Where to See Wild Horses Near Yellowstone
North of Yellowstone near Billings, Montana
About 60 miles south of Billings, Montana, are the Pryor Mountain wild horses, Montana’s only large herd of free-roaming wild horses. This herd of 120-160 animals is reputed to be of Spanish ancestry, of which very few are in existence today. To view them, head two miles east from Lovell, Wyoming, on Highway 14A and turn left onto Highway 37. Go 17 miles to Devils Canyon Overlook. Or, if you have a 4-wheel-drive vehicle, go 13 miles on Highway 37 to a road marked with a sign that says “Tillets Fish- Rearing Station.” Take that road to the Bad Pass Highway to try to view these horses.
East of Yellowstone near Cody, Wyoming
East of Cody, the McCullough Peaks area is home to wild mustangs believed to be descendents of Buffalo Bill’s horses from his Wild West Show. Daily guided tours are available in summer. To reach the McCullough Peaks WSA from Cody, take U.S. Highway 14/16/20 east toward Greybull for about 5 miles. Turn north (left) onto the McCullough Peaks Road #1212. This well-graded road is marked by a large kiosk, and is directly across the highway from the Cody Archery Range. You will reach the southern border of the McCullough Peaks about 8 miles up Road 1212. Road 1212 follows the southern WSA boundary for about 2 miles before it turns south and travels another 11 miles back to U.S. Highway 14/16/20. For more information: yellowstonecountry.org or www.codywyomingadventures.com.
South of Yellowstone near Rock Springs, Wyoming (Sweetwater County)
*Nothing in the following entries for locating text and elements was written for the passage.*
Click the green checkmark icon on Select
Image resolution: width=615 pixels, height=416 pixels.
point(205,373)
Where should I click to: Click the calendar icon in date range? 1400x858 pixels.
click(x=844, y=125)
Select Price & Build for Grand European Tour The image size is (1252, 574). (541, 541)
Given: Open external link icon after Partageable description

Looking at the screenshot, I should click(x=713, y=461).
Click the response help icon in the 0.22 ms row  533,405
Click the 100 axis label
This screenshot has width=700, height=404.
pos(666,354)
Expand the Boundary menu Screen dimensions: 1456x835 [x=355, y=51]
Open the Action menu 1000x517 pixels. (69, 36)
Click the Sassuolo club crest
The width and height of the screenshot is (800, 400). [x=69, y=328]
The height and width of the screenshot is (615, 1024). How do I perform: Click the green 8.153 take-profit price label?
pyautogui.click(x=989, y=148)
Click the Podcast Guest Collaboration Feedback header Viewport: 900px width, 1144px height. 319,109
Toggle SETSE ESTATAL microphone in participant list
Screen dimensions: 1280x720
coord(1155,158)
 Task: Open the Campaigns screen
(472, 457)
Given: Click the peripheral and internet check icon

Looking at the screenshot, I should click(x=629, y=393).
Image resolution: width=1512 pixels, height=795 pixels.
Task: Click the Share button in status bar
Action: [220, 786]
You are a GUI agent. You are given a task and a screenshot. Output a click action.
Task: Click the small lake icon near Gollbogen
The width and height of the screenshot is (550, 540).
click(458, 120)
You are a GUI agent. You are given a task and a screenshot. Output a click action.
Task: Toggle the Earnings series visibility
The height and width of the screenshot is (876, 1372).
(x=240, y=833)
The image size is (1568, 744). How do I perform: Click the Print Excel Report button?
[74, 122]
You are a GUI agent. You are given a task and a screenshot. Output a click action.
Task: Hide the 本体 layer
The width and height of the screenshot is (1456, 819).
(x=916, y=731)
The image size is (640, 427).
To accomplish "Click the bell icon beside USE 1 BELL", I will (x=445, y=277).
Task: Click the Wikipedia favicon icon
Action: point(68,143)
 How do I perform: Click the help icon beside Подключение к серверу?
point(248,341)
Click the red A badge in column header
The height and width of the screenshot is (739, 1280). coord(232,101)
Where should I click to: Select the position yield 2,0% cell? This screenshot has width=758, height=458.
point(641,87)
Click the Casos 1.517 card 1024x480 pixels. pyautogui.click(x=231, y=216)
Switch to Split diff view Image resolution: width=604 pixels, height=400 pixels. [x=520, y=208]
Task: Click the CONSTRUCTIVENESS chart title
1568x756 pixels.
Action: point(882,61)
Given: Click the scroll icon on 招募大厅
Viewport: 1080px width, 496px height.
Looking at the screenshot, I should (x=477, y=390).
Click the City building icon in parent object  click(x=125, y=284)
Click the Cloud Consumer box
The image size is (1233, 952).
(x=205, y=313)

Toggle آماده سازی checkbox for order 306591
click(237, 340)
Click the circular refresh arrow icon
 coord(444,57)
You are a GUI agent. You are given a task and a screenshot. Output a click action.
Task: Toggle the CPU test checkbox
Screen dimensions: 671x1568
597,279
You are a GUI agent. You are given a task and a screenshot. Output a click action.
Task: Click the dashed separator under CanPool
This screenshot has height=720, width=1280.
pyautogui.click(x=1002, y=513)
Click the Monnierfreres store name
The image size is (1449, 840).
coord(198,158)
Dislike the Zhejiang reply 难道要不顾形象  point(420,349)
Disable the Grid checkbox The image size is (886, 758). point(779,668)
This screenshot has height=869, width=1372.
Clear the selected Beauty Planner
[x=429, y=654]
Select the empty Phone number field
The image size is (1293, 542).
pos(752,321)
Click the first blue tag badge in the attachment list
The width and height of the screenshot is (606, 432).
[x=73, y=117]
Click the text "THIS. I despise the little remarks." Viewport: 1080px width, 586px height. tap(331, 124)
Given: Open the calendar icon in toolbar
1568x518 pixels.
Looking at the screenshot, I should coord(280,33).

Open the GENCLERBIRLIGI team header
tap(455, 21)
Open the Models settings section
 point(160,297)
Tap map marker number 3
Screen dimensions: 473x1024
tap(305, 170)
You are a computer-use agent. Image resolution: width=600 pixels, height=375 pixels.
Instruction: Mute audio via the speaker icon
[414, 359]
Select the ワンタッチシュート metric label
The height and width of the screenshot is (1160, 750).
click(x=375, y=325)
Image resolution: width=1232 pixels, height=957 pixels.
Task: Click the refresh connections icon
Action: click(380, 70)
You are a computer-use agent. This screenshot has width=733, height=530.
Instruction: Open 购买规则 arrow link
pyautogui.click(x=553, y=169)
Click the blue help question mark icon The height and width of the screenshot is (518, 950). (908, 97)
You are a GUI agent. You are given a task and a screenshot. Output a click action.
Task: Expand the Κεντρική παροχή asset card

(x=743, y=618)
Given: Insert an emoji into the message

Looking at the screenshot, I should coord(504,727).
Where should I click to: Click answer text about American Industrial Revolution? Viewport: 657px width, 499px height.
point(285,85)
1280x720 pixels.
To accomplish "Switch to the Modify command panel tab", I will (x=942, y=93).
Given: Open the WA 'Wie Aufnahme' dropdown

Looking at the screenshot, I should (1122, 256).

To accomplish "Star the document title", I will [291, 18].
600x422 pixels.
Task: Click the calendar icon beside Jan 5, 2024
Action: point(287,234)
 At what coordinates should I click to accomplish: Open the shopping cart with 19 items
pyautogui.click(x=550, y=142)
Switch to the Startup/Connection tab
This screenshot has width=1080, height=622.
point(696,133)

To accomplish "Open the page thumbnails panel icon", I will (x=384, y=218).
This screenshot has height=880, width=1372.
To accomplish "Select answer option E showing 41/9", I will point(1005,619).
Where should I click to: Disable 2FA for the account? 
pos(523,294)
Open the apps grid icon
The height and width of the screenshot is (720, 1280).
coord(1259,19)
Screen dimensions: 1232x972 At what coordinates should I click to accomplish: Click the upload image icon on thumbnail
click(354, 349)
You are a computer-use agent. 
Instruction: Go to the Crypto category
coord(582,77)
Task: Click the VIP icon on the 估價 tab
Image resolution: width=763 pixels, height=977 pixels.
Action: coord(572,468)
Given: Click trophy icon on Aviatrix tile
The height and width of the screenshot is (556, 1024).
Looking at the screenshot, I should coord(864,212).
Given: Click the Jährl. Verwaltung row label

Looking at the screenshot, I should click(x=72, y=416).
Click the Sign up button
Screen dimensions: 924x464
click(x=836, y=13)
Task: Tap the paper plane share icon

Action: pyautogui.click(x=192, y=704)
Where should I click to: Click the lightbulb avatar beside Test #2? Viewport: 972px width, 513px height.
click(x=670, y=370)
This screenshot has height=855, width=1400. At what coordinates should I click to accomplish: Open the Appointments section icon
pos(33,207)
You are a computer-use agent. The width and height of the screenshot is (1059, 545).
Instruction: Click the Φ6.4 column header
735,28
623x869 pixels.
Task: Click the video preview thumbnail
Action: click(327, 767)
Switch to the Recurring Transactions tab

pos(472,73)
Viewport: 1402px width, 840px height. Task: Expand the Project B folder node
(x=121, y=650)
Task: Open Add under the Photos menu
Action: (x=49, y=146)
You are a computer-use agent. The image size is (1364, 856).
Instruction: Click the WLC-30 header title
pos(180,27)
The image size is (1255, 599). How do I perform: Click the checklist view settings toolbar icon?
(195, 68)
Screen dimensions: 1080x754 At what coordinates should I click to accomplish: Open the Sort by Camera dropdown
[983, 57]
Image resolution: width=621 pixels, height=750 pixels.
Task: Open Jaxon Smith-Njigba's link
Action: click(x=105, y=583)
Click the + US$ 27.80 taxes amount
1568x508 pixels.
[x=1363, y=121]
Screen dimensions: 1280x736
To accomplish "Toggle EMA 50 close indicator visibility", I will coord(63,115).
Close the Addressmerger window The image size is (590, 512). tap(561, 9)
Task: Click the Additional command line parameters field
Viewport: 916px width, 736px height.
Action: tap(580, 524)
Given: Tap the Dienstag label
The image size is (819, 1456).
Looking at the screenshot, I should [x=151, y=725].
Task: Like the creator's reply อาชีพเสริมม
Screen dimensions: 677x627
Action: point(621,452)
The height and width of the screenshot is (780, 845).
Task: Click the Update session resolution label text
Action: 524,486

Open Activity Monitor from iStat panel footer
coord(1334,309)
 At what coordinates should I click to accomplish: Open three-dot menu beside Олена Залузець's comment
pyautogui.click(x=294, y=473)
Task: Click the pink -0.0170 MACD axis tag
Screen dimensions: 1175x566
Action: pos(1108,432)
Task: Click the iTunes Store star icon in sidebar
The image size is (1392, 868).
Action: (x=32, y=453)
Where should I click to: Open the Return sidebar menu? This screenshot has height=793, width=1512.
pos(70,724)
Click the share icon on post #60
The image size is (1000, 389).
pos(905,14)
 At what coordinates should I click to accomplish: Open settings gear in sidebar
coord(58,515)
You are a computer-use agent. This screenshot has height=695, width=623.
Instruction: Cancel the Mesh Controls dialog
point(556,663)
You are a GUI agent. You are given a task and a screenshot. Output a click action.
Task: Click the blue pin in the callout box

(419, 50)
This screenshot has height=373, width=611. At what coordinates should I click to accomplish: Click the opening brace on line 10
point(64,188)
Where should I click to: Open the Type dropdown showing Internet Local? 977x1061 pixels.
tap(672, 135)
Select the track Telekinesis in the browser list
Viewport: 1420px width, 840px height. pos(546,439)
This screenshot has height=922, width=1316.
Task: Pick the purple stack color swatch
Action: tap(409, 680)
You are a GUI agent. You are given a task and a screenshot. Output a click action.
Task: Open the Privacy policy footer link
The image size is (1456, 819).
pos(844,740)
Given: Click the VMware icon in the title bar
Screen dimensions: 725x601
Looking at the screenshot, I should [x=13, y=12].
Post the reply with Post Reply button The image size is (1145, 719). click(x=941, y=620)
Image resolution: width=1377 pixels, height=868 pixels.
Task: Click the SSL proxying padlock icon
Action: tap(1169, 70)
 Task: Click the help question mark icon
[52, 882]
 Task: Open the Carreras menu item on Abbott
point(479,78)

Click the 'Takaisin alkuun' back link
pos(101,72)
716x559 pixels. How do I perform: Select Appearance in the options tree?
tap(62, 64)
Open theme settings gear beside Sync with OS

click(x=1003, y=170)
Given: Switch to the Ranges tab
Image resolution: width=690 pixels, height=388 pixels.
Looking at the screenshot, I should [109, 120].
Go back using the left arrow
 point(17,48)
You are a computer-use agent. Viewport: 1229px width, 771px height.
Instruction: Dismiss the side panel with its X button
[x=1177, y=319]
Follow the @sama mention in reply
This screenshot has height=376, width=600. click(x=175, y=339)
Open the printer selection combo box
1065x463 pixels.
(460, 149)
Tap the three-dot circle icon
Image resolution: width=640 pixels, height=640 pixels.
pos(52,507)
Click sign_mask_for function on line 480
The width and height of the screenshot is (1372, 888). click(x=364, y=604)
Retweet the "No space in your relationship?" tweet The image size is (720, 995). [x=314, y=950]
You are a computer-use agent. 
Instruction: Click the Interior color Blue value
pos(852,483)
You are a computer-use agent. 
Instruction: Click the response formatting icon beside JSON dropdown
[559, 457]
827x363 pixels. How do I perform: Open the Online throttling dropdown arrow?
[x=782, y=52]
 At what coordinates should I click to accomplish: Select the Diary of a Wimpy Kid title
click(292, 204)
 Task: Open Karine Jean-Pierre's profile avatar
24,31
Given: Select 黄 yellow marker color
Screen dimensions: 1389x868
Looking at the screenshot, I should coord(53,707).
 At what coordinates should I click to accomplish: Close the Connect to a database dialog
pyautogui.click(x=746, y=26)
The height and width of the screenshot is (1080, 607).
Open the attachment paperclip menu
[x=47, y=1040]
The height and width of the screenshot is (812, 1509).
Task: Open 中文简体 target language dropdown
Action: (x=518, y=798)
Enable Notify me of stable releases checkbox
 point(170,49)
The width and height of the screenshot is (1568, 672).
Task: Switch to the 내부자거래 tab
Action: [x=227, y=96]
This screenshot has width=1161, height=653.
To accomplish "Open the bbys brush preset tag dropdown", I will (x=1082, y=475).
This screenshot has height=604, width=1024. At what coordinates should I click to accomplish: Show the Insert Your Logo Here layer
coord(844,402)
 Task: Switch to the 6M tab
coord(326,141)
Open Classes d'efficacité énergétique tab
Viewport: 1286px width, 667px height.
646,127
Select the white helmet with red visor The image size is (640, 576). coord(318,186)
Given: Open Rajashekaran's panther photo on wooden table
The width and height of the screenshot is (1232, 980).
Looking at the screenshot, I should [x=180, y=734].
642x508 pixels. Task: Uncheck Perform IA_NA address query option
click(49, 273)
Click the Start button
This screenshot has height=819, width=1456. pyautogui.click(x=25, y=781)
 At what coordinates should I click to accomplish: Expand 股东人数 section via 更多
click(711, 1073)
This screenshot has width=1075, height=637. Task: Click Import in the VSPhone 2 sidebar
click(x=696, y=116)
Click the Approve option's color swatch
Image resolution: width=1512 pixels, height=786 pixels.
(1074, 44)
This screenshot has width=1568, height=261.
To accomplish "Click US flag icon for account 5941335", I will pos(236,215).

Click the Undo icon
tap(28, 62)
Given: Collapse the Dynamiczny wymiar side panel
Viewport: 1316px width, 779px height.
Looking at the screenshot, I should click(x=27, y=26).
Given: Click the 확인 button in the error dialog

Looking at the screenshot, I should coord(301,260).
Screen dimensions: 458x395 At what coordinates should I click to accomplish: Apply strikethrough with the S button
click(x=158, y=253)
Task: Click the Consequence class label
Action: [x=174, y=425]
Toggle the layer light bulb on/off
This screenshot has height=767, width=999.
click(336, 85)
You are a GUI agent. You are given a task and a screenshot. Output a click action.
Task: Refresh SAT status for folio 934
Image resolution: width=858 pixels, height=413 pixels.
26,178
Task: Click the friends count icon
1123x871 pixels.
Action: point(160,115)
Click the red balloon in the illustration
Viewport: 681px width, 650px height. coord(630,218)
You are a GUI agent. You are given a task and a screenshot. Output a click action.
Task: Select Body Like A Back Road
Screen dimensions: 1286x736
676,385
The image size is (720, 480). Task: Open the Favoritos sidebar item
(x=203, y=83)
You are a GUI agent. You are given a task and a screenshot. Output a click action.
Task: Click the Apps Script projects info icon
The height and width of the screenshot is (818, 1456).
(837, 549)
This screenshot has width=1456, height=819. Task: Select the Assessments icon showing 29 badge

To see wild horses in Wyoming, Glenn recommends visitors especially keep their eyes peeled when traveling the Red Desert region between Rock Springs and Rawlins. For more information: http://www.tourwyoming.com/things-to-do/attractions/pilot-butte-wild-horses/guide-to-the-wild-horses-in-sweetwater-county.html
Also look for them in the Muskrat Basin-Rock Creek Mountain area stretching from Jeffrey City to the Gas Hills.